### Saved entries
* * * * *

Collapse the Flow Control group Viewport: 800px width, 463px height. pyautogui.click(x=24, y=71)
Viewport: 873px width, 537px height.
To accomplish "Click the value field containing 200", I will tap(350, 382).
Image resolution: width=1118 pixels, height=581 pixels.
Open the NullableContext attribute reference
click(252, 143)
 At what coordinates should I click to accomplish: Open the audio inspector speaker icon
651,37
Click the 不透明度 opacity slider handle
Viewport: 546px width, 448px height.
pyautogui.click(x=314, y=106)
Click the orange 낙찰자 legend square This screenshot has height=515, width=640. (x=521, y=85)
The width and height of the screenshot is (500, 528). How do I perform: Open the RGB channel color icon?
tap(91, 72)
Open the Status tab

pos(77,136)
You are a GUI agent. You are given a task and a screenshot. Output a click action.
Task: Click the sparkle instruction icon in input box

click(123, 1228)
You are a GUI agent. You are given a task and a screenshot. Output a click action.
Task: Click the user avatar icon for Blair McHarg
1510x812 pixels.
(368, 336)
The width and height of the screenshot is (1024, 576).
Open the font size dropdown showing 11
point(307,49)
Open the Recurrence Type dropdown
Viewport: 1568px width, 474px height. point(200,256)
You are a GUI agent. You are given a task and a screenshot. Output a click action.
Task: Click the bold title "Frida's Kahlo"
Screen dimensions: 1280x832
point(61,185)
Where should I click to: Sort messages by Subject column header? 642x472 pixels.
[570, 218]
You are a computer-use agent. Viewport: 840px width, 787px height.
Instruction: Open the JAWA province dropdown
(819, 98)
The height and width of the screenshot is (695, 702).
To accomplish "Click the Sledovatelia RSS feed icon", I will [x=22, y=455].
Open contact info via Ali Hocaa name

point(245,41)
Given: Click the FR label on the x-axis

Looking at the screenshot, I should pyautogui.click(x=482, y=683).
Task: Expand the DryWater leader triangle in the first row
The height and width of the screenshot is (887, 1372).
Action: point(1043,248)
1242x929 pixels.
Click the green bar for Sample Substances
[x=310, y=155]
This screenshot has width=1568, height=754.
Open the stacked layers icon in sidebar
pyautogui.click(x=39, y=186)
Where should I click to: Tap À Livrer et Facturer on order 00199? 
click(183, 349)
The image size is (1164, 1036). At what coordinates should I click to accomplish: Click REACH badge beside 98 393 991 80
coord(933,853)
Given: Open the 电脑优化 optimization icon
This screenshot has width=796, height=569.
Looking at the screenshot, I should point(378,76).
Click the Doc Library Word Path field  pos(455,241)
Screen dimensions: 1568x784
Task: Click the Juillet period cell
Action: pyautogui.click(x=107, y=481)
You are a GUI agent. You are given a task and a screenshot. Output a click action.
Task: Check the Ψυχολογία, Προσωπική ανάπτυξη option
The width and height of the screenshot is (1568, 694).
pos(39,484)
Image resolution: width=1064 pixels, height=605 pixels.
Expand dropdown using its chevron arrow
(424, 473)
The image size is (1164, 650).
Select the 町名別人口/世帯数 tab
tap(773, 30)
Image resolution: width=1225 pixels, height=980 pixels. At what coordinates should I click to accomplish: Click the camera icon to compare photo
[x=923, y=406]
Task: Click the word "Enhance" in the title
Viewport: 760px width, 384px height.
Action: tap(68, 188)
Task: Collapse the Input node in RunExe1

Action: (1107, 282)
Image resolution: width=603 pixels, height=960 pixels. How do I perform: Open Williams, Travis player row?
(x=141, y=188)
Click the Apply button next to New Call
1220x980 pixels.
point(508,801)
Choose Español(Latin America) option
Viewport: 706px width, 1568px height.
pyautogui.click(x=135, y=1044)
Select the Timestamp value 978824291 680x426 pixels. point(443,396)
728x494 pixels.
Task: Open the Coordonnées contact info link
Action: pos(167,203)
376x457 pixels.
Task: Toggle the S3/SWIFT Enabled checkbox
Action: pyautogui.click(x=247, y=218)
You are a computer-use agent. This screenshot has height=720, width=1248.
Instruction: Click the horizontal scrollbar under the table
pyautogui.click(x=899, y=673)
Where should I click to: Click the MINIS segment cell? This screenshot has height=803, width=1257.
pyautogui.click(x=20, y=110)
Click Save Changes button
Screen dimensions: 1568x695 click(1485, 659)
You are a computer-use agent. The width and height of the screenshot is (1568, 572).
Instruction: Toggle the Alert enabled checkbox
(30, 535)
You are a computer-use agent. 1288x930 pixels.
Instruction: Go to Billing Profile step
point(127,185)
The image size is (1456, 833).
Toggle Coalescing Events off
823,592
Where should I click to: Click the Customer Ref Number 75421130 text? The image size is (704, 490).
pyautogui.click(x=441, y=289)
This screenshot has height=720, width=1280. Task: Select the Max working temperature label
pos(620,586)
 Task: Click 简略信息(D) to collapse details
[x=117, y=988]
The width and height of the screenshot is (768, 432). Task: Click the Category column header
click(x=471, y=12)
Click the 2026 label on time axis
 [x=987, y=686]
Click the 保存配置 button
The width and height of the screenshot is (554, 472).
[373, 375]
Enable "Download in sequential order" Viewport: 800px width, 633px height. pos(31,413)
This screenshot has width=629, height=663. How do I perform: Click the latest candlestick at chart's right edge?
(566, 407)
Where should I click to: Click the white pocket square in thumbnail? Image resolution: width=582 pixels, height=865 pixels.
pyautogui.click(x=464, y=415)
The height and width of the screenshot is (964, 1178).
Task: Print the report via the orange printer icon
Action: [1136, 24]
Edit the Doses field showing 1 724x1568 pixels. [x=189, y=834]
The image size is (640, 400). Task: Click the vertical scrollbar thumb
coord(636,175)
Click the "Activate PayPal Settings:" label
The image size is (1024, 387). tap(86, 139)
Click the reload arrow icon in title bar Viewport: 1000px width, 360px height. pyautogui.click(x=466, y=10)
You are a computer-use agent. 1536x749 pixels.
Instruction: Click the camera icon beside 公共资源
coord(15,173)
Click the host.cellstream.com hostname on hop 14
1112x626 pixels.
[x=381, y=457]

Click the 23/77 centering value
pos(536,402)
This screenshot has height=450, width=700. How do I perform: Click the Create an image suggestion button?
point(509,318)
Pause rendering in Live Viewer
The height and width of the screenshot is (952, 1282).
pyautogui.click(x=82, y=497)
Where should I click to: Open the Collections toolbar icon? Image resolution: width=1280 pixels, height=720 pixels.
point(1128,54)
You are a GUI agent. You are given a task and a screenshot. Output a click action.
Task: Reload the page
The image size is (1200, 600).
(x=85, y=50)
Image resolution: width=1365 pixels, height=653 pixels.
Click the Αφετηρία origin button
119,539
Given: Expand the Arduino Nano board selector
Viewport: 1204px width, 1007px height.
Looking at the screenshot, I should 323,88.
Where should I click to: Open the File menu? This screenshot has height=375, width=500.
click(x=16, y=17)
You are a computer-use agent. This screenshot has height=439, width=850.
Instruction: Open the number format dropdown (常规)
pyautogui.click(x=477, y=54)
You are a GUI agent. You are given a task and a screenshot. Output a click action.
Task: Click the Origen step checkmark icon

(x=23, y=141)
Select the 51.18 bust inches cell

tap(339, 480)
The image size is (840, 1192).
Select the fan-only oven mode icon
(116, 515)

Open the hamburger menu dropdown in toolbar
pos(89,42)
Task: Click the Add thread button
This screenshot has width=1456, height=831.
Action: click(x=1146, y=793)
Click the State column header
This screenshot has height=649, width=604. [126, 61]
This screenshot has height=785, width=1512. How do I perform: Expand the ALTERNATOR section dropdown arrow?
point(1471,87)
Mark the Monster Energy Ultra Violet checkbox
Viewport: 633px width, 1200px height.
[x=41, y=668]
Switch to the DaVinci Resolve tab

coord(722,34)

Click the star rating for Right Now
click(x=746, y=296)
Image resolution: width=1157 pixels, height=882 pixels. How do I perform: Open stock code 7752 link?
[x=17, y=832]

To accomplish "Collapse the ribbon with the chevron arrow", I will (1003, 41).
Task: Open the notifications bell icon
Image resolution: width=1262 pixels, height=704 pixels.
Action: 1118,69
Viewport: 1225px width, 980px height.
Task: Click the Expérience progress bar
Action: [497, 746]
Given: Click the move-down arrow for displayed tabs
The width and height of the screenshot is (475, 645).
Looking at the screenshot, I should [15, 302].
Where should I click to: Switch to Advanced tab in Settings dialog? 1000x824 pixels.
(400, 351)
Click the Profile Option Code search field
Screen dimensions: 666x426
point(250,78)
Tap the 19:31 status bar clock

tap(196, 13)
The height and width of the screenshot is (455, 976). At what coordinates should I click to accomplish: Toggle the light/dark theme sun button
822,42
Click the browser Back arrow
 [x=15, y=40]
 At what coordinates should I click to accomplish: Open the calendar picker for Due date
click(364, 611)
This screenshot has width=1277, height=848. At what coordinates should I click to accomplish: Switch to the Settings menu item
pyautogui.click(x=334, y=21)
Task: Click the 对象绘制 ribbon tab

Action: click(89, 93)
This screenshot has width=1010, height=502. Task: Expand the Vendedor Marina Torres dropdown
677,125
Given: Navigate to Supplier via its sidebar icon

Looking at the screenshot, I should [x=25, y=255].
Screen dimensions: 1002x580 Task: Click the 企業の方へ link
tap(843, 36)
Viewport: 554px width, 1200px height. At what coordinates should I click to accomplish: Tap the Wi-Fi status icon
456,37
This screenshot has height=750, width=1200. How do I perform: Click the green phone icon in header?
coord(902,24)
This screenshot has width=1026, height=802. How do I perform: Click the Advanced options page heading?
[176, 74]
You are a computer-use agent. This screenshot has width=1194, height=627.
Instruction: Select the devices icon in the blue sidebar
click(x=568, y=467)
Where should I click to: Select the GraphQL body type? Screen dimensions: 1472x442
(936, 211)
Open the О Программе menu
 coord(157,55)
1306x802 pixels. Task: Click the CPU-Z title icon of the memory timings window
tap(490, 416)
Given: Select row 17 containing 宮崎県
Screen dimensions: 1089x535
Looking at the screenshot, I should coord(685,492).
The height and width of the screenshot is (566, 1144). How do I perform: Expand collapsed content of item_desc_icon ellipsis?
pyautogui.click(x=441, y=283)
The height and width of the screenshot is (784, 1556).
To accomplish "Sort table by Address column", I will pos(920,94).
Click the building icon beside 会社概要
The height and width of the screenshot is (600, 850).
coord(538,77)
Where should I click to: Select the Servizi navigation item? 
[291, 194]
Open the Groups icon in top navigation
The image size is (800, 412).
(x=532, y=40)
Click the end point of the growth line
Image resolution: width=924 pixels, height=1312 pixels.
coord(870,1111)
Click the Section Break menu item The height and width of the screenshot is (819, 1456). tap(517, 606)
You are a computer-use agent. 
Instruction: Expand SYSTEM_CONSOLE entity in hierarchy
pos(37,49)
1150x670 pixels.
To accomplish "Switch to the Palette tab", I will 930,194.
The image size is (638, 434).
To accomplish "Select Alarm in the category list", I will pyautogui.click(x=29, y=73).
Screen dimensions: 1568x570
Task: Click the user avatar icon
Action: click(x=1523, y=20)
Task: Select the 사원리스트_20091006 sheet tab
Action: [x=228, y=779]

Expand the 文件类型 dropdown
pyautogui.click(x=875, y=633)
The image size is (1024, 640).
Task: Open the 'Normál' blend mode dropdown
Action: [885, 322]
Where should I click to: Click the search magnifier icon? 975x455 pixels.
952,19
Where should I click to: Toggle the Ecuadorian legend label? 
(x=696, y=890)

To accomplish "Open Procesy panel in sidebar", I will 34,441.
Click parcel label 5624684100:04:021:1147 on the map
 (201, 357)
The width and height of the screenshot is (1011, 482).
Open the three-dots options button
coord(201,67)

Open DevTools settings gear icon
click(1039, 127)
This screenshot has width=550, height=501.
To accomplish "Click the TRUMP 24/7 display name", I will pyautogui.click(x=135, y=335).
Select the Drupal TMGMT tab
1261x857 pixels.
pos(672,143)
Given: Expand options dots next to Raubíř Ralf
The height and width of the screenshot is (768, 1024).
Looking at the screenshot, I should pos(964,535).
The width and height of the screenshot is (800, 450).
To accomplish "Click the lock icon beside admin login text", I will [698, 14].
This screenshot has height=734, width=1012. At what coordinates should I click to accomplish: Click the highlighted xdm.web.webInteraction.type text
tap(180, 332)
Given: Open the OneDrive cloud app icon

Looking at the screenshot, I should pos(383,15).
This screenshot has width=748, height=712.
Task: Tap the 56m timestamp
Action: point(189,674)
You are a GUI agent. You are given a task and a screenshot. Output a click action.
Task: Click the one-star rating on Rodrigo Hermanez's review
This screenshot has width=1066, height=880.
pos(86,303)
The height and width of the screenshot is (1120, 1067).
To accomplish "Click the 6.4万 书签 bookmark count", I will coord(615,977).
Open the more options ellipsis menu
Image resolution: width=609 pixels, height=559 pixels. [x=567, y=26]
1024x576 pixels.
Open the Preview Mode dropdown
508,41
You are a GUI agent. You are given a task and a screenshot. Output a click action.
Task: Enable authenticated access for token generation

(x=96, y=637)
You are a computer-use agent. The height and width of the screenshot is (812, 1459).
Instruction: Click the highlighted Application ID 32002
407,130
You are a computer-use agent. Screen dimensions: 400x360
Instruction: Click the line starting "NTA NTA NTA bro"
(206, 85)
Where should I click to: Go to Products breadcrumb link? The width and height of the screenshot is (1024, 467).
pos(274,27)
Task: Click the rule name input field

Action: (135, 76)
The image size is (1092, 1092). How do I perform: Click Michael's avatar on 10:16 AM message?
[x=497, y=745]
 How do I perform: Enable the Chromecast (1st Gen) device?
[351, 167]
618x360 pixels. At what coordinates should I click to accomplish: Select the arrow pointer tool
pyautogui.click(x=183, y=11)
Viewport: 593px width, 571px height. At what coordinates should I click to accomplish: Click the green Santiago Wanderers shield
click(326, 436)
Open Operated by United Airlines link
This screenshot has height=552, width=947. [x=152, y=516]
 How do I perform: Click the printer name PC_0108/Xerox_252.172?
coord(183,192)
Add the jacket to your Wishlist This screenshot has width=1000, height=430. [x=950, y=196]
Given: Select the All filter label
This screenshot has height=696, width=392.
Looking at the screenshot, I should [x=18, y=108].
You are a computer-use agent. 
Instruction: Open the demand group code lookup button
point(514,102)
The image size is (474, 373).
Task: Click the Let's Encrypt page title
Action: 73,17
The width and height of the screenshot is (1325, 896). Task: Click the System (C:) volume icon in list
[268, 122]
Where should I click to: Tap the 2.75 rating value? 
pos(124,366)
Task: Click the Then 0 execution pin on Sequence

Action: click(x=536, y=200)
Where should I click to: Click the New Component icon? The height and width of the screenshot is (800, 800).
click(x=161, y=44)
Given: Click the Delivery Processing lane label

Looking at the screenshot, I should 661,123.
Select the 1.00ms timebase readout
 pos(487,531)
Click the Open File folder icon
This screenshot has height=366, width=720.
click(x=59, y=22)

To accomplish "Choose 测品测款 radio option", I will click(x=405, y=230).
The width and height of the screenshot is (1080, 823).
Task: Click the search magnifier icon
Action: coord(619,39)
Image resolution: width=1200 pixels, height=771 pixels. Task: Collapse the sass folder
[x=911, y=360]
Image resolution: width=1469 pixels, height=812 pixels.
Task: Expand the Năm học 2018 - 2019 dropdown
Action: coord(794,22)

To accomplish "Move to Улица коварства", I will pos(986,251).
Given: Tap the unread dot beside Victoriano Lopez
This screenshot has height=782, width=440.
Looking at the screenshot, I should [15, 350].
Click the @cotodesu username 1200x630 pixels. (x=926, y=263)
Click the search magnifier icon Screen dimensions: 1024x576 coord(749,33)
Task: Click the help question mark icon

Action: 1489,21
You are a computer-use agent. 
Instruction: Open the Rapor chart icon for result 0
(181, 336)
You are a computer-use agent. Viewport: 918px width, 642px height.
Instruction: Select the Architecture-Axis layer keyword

* * * * *

### Prompt
For each line above that contains the word "next", make a copy.

### Result of the task
Click the Apply button next to New Call
Given: Expand options dots next to Raubíř Ralf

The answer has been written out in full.